● DATA RECORDS

########

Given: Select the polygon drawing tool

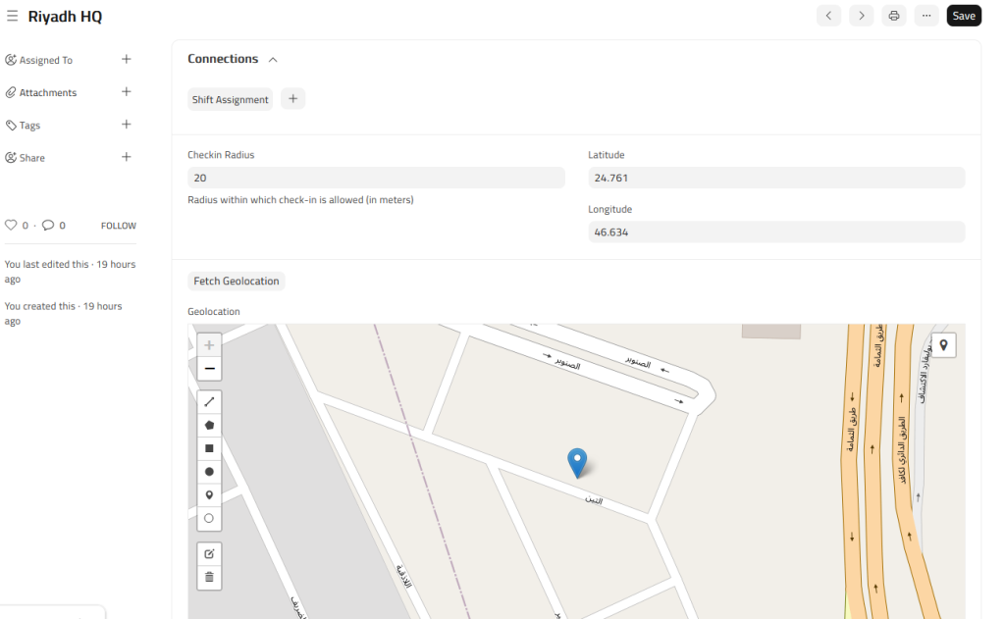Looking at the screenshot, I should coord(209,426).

########

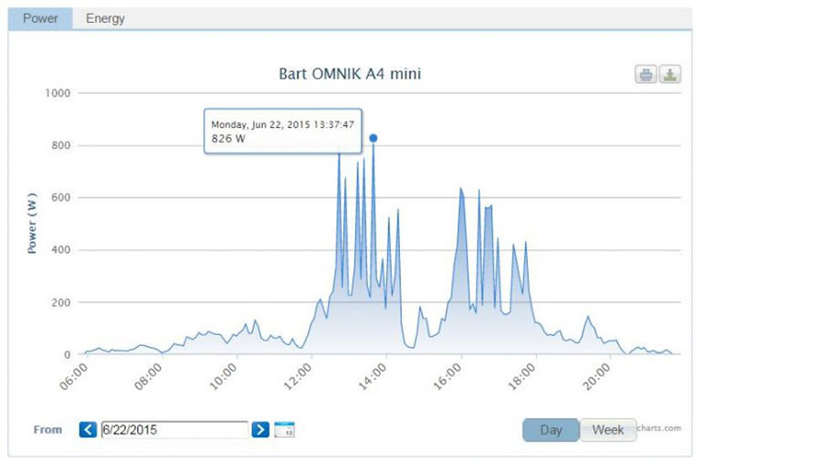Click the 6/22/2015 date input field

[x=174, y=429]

########

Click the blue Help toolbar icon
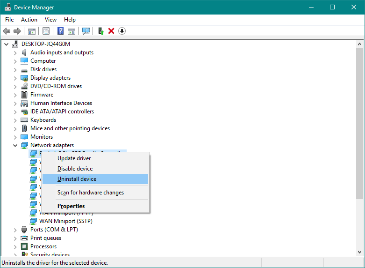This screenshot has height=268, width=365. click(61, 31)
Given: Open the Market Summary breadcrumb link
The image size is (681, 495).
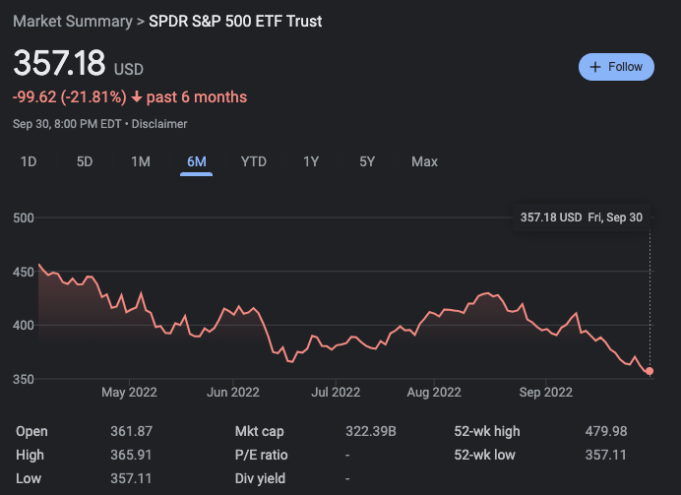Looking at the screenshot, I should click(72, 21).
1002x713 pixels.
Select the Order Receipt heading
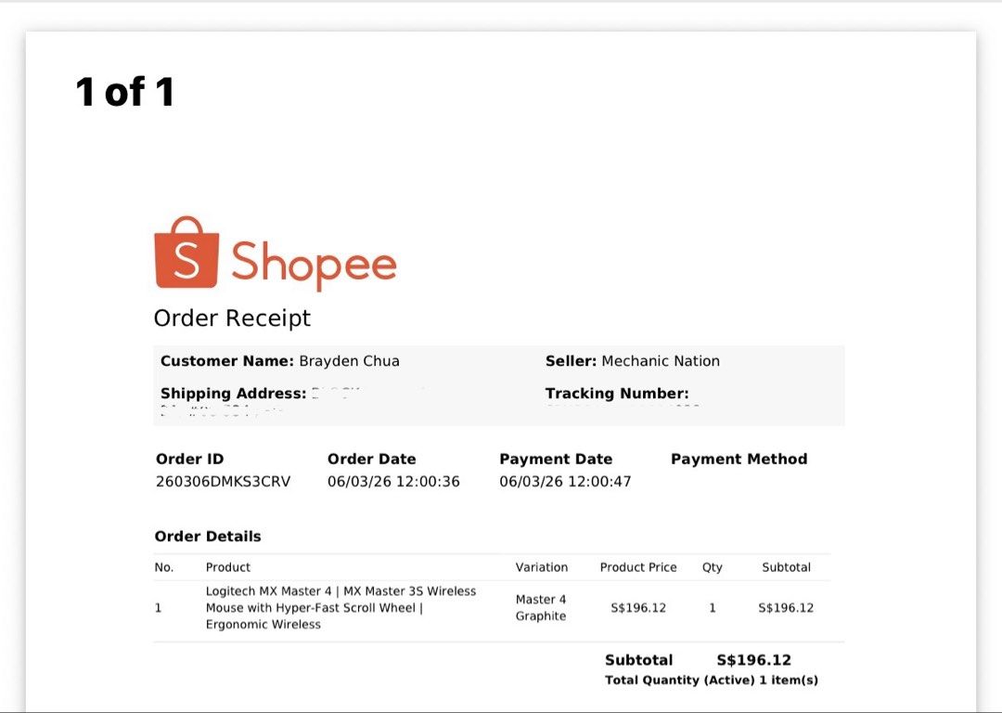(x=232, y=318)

########

● WORK TO BE COMPLETED
Reproduce, word for word, only the lines in the records above from the line with "Click the blue Help toolbar icon" through the line with "1002x713 pixels.", including both ends; omit the pictures.

● YOUR SOLUTION
Click the blue Help toolbar icon
This screenshot has height=268, width=365. click(61, 31)
Given: Open the Market Summary breadcrumb link
The image size is (681, 495).
Looking at the screenshot, I should click(72, 21).
1002x713 pixels.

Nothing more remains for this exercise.